[PATCH] cracknames: add python test & fix issues (bug #12842)
Bob Campbell
bobcampbell at catalyst.net.nz
Mon Jul 10 01:31:17 UTC 2017
Hi again,
Turns out that I actually broke the existing cracknames test with this;
oops. Attached is a patch which passes. The change is using a different
error code when it can't find the expected format.
Thanks,
Bob
On 06/07/17 13:23, Bob Campbell wrote:
> Hi all,
>
> The attached patch #2 fixes the flapping test in rpc.cracknames, and the
> first patch tests this fix as well as the implementation of user and
> service principals.
>
> Before this patch, we could potentially return two results from a
> cracknames trying to map from an account name to a GUID, in the scenario
> where a deleted user had the same account name as a non-deleted user
> (this would happen with any applicable attribute). This was just due to
> a check being the wrong way around; we should search in the recycled
> partition when we're mapping _from_ a GUID, since there can only be one
> object mapped from a GUID and it's possible that we're trying to find a
> recycled object in this scenario.
>
> The third patch adds support for getting user principals and service
> principals from cracknames. While poking around in it, I found that
> these two weren't implemented and that it would be trivial to do so.

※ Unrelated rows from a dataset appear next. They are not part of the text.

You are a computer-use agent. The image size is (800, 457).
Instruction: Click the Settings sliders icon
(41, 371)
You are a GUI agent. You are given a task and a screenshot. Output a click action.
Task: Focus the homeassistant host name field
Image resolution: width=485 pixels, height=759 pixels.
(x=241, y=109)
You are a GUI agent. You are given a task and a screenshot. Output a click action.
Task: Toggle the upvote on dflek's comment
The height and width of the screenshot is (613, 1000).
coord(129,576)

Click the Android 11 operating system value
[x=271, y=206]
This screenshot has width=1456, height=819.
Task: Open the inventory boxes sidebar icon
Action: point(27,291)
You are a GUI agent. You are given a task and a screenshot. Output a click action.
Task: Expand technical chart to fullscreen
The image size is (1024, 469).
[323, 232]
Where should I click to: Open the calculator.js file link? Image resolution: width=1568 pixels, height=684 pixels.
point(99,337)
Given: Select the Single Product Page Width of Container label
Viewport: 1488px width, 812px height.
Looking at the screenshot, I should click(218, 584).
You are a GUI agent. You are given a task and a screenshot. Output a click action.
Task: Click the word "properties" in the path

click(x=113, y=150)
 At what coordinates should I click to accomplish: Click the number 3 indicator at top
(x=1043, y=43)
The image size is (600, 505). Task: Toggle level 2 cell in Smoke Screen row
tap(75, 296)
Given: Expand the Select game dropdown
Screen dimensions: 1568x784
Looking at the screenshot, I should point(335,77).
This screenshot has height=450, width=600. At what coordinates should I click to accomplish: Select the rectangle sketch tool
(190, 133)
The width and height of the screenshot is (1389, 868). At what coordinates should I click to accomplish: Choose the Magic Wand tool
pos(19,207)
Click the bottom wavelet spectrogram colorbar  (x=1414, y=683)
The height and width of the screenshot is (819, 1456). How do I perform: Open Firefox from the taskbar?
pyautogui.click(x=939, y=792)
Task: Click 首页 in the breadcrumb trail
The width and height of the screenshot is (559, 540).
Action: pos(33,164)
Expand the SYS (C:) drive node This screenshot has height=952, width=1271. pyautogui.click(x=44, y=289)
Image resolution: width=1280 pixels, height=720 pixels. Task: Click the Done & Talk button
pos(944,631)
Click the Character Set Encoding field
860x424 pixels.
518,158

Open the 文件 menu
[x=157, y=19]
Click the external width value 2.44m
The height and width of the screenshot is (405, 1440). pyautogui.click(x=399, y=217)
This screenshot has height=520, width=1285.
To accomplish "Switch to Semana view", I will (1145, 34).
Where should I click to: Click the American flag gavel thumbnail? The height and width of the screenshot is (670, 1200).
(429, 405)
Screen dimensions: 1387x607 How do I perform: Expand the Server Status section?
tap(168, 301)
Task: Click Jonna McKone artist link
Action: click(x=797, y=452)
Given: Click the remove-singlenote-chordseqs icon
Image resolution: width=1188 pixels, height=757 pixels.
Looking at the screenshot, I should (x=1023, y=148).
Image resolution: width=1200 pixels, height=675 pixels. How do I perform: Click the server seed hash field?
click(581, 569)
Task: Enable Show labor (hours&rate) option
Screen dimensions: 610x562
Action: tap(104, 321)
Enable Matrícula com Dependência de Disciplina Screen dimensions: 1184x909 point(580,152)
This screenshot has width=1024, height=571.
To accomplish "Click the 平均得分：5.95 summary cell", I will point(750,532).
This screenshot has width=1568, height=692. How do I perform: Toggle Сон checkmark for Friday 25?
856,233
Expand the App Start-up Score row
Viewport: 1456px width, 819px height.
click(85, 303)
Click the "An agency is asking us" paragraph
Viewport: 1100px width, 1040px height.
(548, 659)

> Note that, since service principal is a multi-valued attribute, we check
> if the result would be unique before returning. Windows also gives
> DS_NAME_STATUS_NOT_UNIQUE if there is more than one result, but also
> returns null whereas we appear to return the first result. In addition
> to this, we don't support SID_OR_SID_HISTORY_NAME or DNS_DOMAIN_NAME. We
> also don't support any of the formats in MS-DRSR 4.1.4.1.2. This could
> be a potential future task, but seems like it would be non-trivial since
> some of these aren't just for converting from one format to another.
>
> Please review & push if applicable.
>
> Thanks,
> Bob
>
-------------- next part --------------
From d8a41771ceacb76f4d4b40d11bd64cc5bbdeb78d Mon Sep 17 00:00:00 2001
From: Bob Campbell <bobcampbell at catalyst.net.nz>
Date: Wed, 5 Jul 2017 11:08:45 +1200
Subject: [PATCH 1/3] python/tests: add python test for cracknames
BUG: https://bugzilla.samba.org/show_bug.cgi?id=12842
This fails due the bug, which causes the related test in
drsuapi_cracknames.c to flap. It also fails due to us not yet supporting
DRSUAPI_DS_NAME_FORMAT_USER_PRINCIPAL or
DRSUAPI_DS_NAME_FORMAT_SERVICE_PRINCIPAL.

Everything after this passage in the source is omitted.